Kennedy has from the start been a discretionary money manager, actively managing his clients' assets. "A lot of my peers don't like that or aren't comfortable with the idea, but I like it," he says. "I like the challenge of you against Mr. Market." And he adds with that sense of confidence you might expect of an infantry veteran: "My competition doesn't know anything about market theory."

He says that 55% to 60% of his business is fee based.

Kennedy says he uses the Dorsey Wright approach in his investing. Dorsey Wright & Associates is a private investment advisory firm that uses a "point-and-figure" analytic approach to analyze investments, decide when to play offense or defense and assess the relative strengths of investments.

As Kennedy explains it, "I use trend following, relative strength and price. With this, I can put anybody's portfolio in my computer and tell where their strengths and weaknesses are." He adds, "I'm also very big on exit strategies.

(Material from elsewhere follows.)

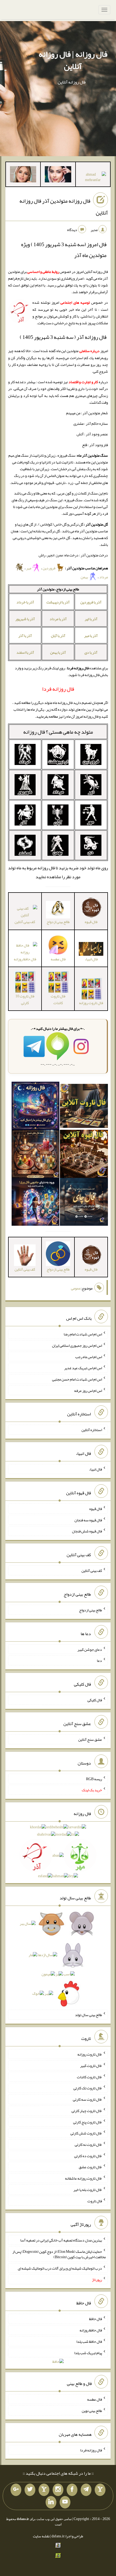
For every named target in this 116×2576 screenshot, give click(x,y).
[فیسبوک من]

You know, nobody pays attention to when to get out of an investment."

As an example, he cites the cases of Apple and GE. Interviewed in early October, shortly after the death of Apple co—founder and CEO Steve Jobs, Kennedy said, "I can tell you that stock has been outperforming the market since March 10, 2004, and it's been outperforming its peers for seven years. That's a great trend. Would I buy it now? No, it's overextended at $400 a share. But I would hold it." When would he exit? "When it hits $352 a share." But what about the death of Jobs? "Jobs is the story," he said, "but he's just 20 percent of the story."

As for GE, he says, "Everyone tells me how they have GE shares, but it's been a real strong sell since Sept. 20, 2001. For 10 years, GE has underperformed the market, and it's been underperforming its peers for eight years. Technically the stock has nothing going for it. The stock is at 16, but I'd sell it now or soon. There are better places to invest your money."

He says, "I can do this kind of analysis using the Dorsey Wright approach with any stock or any bond—and I'm big on bonds, big on bond laddering. But I try not to buy bond funds."

Indeed, these days Kennedy says he is playing defense. "Playing defense is a big part of my world," he says. If I sell Apple or GE, I'm raising cash." It certainly worked for him in '08. Back then he had been moving his clients into cash, so that by the time the crisis hit the markets, they were insulated from the crash. "I didn't have any crystal ball," he admits, "but I saw that the risk profiles were out of whack."